Close your eyes. See yourself as more successful than you already are—maybe you are one more rung up the corporate ladder, or your business has a wait list of clients clamoring to hire you. Whatever you’ve been telling yourself is your next big goal, imagine you have achieved it and it’s effortless now. What do you look like? What does your workplace look like? Picture what you do during the day. Are you busy in important meetings? Traveling and giving presentations? Do you have more direct reports or people working for you? Who do you talk with and how do you interact with each other?
I assume that you will have more income. What are you doing with it? Imagine what it feels like to have more than you need to pay the bills, pay off all your debts, be able to go on more exotic vacations, pay for education, move to a bigger house, or donate more to your favorite charities—whatever you would do with the increase.

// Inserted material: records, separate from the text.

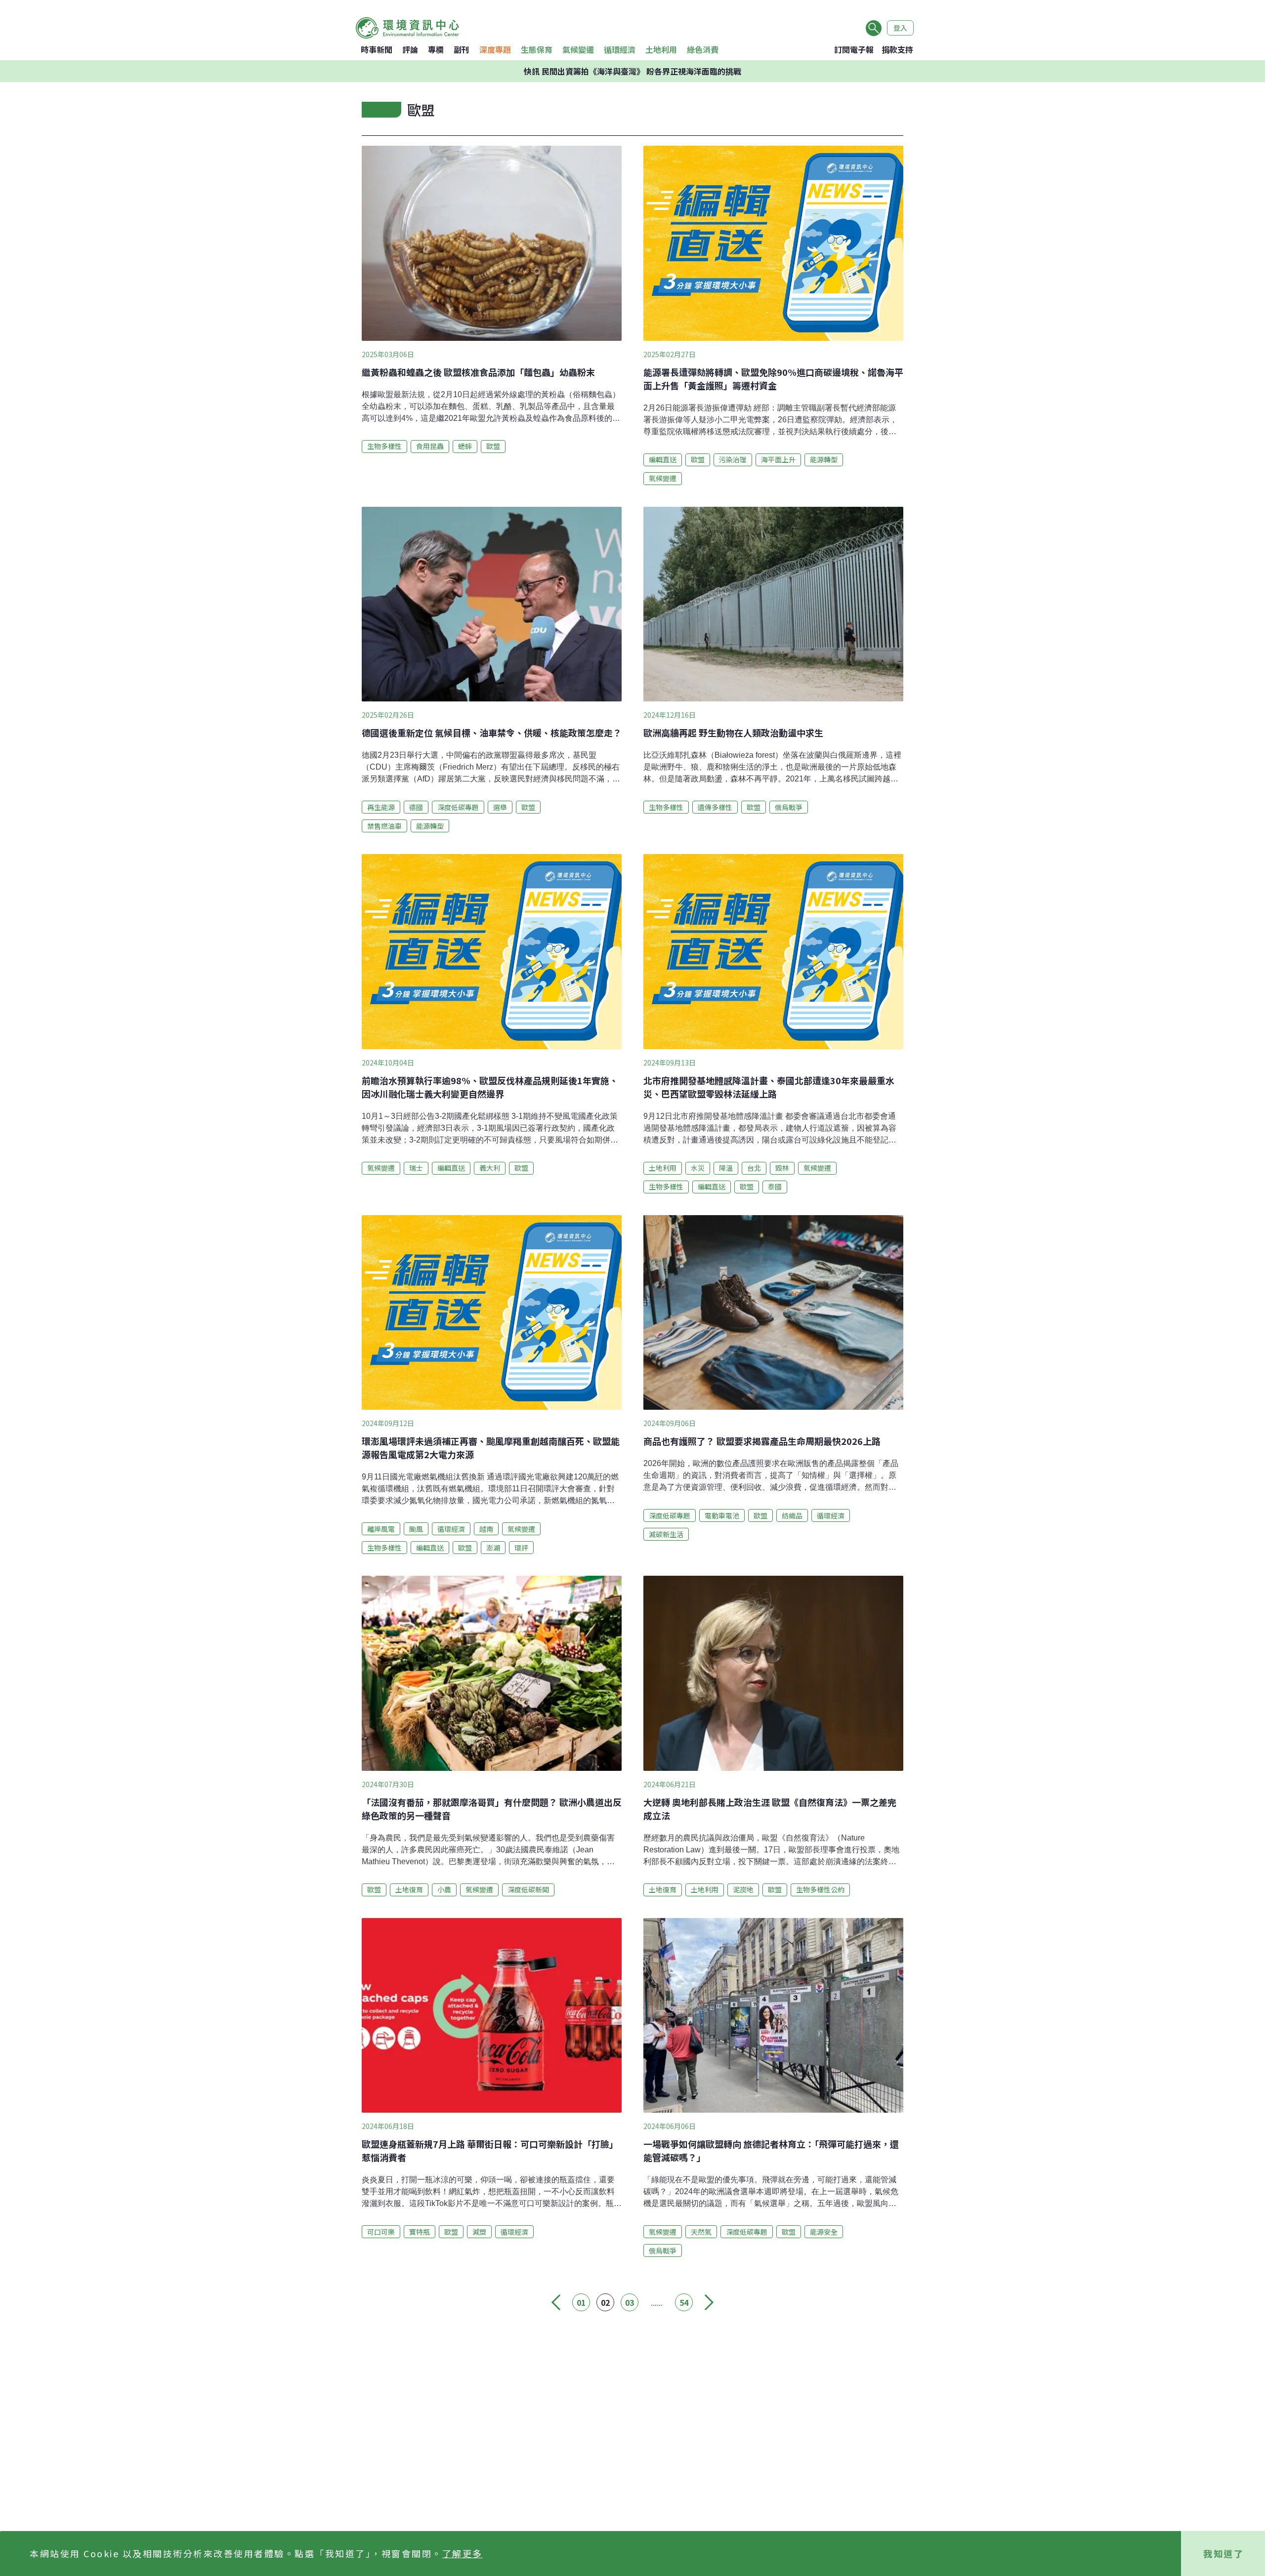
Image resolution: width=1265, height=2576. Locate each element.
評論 (410, 49)
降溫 (726, 1168)
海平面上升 (778, 459)
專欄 (436, 49)
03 (629, 2302)
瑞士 (416, 1168)
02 (605, 2302)
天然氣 (701, 2232)
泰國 (775, 1186)
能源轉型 (824, 459)
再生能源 (381, 807)
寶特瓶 (419, 2232)
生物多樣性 (384, 446)
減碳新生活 (666, 1534)
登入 (900, 28)
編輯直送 (662, 459)
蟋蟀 (465, 446)
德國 (416, 807)
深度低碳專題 (458, 807)
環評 (521, 1548)
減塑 (479, 2232)
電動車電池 (722, 1515)
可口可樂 (381, 2232)
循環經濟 (619, 49)
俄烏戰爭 (788, 807)
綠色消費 (702, 49)
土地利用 (661, 49)
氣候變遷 (578, 49)
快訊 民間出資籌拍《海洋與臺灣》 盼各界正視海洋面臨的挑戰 (632, 71)
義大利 (489, 1168)
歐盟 (493, 446)
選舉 (500, 807)
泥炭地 (743, 1889)
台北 (754, 1168)
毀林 (782, 1168)
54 (683, 2302)
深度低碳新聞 (528, 1889)
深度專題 (495, 49)
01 (581, 2302)
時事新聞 (376, 49)
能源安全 (824, 2232)
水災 (698, 1168)
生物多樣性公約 (820, 1889)
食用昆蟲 (430, 446)
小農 (444, 1889)
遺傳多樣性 (715, 807)
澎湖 (493, 1548)
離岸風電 (381, 1529)
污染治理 (733, 459)
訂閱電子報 (854, 49)
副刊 (461, 49)
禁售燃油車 (384, 826)
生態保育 (536, 49)
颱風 (416, 1529)
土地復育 (409, 1889)
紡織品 (792, 1515)
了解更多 (462, 2553)
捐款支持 (897, 49)
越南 (486, 1529)
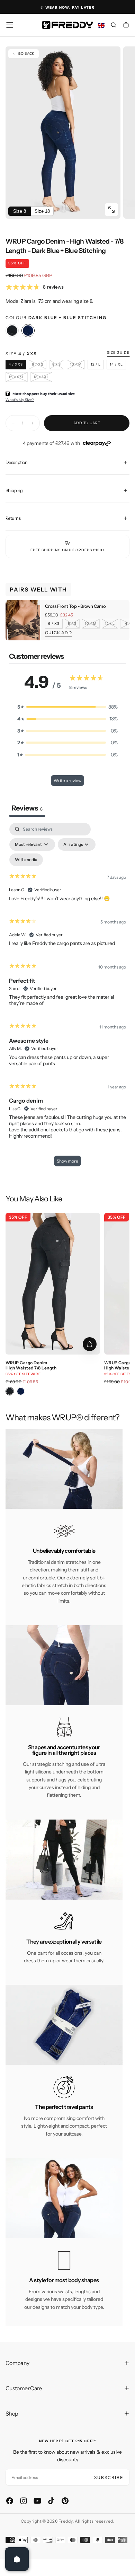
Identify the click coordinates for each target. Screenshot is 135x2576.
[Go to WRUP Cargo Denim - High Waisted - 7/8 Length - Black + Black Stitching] (53, 1284)
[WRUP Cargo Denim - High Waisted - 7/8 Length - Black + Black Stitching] (12, 330)
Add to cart (86, 423)
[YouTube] (37, 2501)
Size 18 (42, 211)
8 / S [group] (72, 623)
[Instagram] (23, 2501)
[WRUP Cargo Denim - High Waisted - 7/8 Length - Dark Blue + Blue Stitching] (28, 330)
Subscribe (109, 2477)
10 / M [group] (91, 623)
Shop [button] (12, 2413)
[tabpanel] (67, 998)
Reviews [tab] (27, 808)
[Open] (17, 2559)
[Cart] (126, 25)
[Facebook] (10, 2501)
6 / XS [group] (54, 623)
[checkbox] (26, 859)
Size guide (118, 353)
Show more (67, 1161)
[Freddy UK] (67, 25)
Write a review (67, 780)
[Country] (101, 25)
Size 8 (19, 211)
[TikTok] (51, 2501)
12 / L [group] (110, 623)
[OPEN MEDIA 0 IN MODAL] (111, 209)
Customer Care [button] (24, 2388)
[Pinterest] (65, 2501)
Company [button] (17, 2362)
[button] (10, 25)
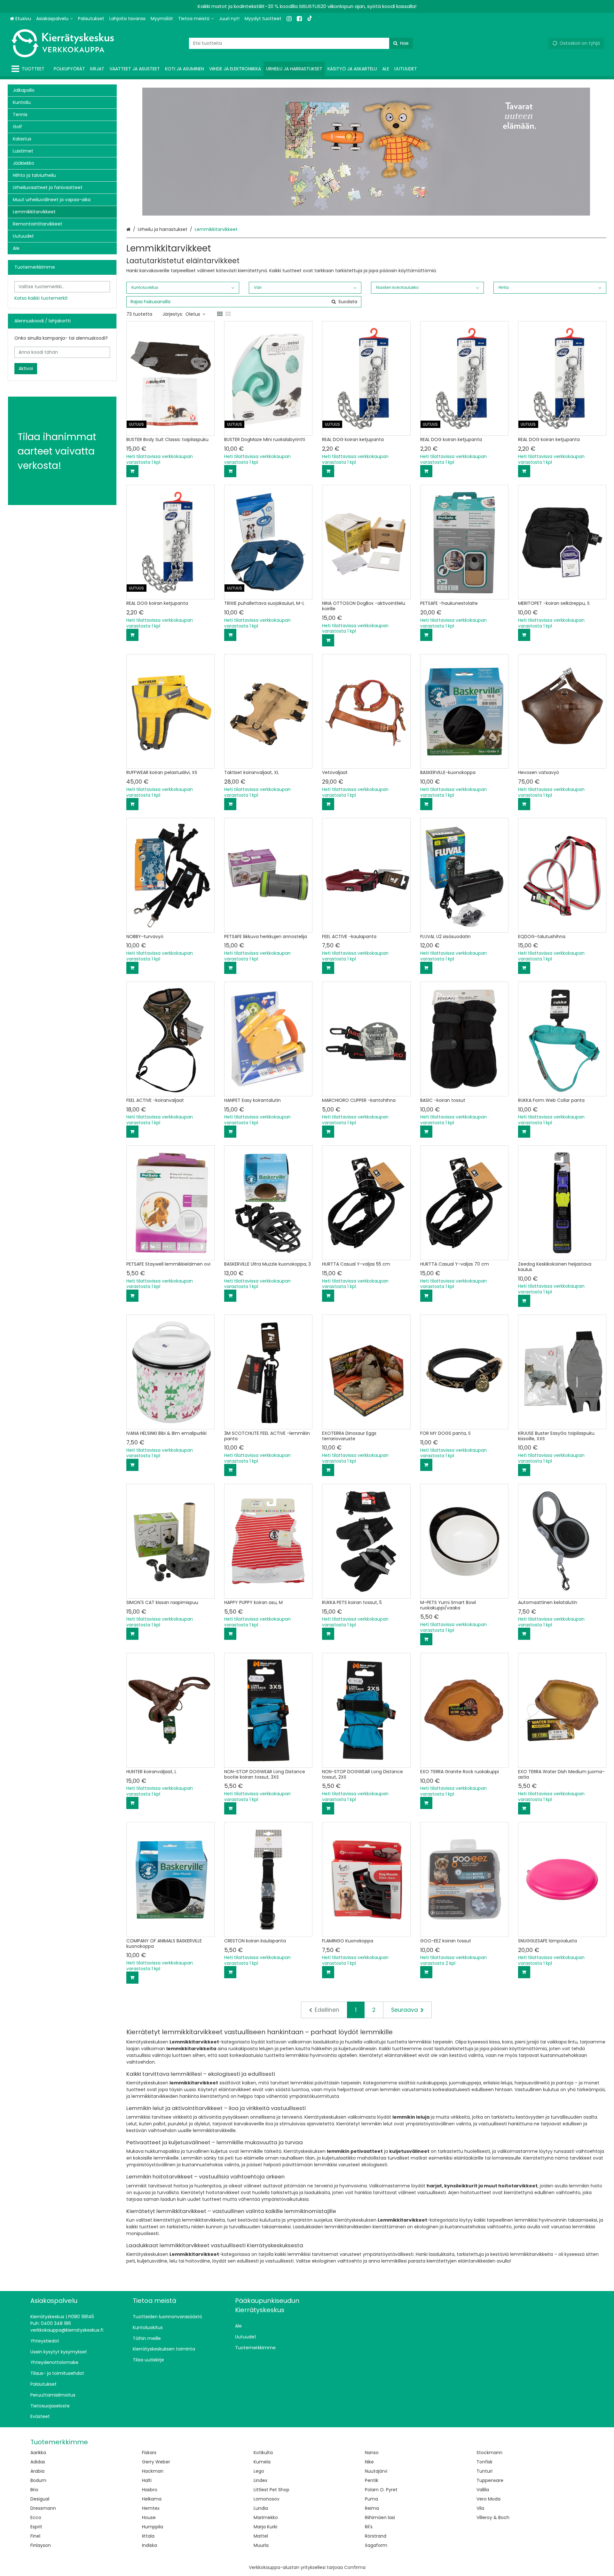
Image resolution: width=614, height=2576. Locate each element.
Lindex (260, 2480)
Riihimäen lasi (380, 2517)
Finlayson (40, 2545)
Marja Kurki (265, 2527)
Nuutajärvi (376, 2471)
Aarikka (38, 2452)
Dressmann (43, 2508)
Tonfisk (484, 2462)
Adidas (37, 2462)
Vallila (482, 2489)
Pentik (371, 2480)
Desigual (39, 2499)
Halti (147, 2480)
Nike (369, 2462)
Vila (480, 2508)
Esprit (36, 2527)
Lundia (261, 2508)
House (149, 2517)
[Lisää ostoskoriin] (132, 471)
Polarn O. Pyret (381, 2489)
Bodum (38, 2480)
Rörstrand (375, 2536)
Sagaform (376, 2545)
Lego (259, 2471)
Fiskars (149, 2452)
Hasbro (149, 2489)
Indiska (149, 2545)
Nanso (372, 2452)
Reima (372, 2508)
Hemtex (151, 2508)
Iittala (148, 2536)
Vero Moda (488, 2499)
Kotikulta (263, 2452)
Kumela (262, 2462)
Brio (34, 2489)
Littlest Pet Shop (271, 2489)
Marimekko (266, 2517)
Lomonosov (266, 2499)
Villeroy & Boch (492, 2517)
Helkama (151, 2499)
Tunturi (484, 2471)
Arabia (37, 2471)
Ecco (35, 2517)
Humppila (152, 2527)
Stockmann (489, 2452)
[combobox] (301, 43)
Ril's (369, 2527)
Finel (35, 2536)
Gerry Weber (156, 2462)
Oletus (192, 314)
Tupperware (489, 2480)
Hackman (152, 2471)
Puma (371, 2499)
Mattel (261, 2536)
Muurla (261, 2545)
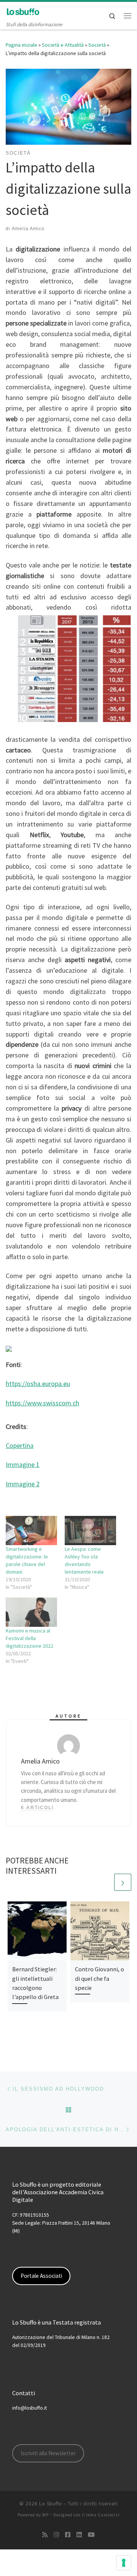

Now hear in your mind what the important people in your life are saying to you about your newfound success, whether that is your spouse, family members, clients, co-workers, bosses, or friends. Include important people from your past (your soccer coach, first wife, and brother you haven’t talked to in years). Don’t forget to “talk” to people who have died. Next, imagine what those same people are really thinking. Some of their thoughts will be the same as what they say to you, but some will be different.
If I’ve missed anything, be sure you put it into your picture. The goal is to really imagine all the aspects of your success. When you’ve spent some time getting a complete picture of this success and what it will change in your life, check out how you are feeling about it. You might expect to feel happy, excited, hopeful, even relieved, and you probably will feel some of those emotions. But if anything negative came up—like nervousness, worry, fear, heaviness, sadness, or overwhelm—some part of you is probably trying to avoid the loss of the “old” you.
Getting a negative feeling from inside yourself while visualizing your dreams coming true? Yep, you’ve got the block we’re talking about here.
Three simple steps to end the self-sabotage
One way to get around this block is to set aside time every day to do exactly what you just did. Visualize yourself as this more successful you, going through your day with all the perks of the success. You really only need to do this a few minutes at a time. But to make this work, you need to do three other things:
First, if negative things come into your visualization, like your boss yells at you, or you screw up and tick off your clients, or you are working too many hours, correct that part of the visualization. Visualize it again, but this time visualize the way you really want it to turn out (even if you have your boss acting out of character). After all, this is supposed to be the success you want, so see it that way.
Second, while visualizing, put each of your thumbs on the side of the index finger next to it and rub gently in slow circles near the base of the fingernail. This is a relaxation technique that will help you let go of the negative emotions that come up when you are visualizing your own success. This is key, since those negative emotions are the ones that are driving you to sabotage yourself when success starts to loom on the horizon.
Keep doing this exercise for a few minutes each day until the new you feels comfortable, and there are no more negative emotions connected to seeing yourself as successful.
We usually think that, to change how we think of ourselves, first we have to change what we do. It’s counterintuitive to think we have to change how we think of ourselves in order to change what we do, but that is exactly how you will get past this particular block.
So if you’ve discovered you have this block—you’re thinking of yourself as less successful than you want to be—it’s time to get started changing your thoughts. Until you do, it’s going to be nearly impossible to change what you are doing.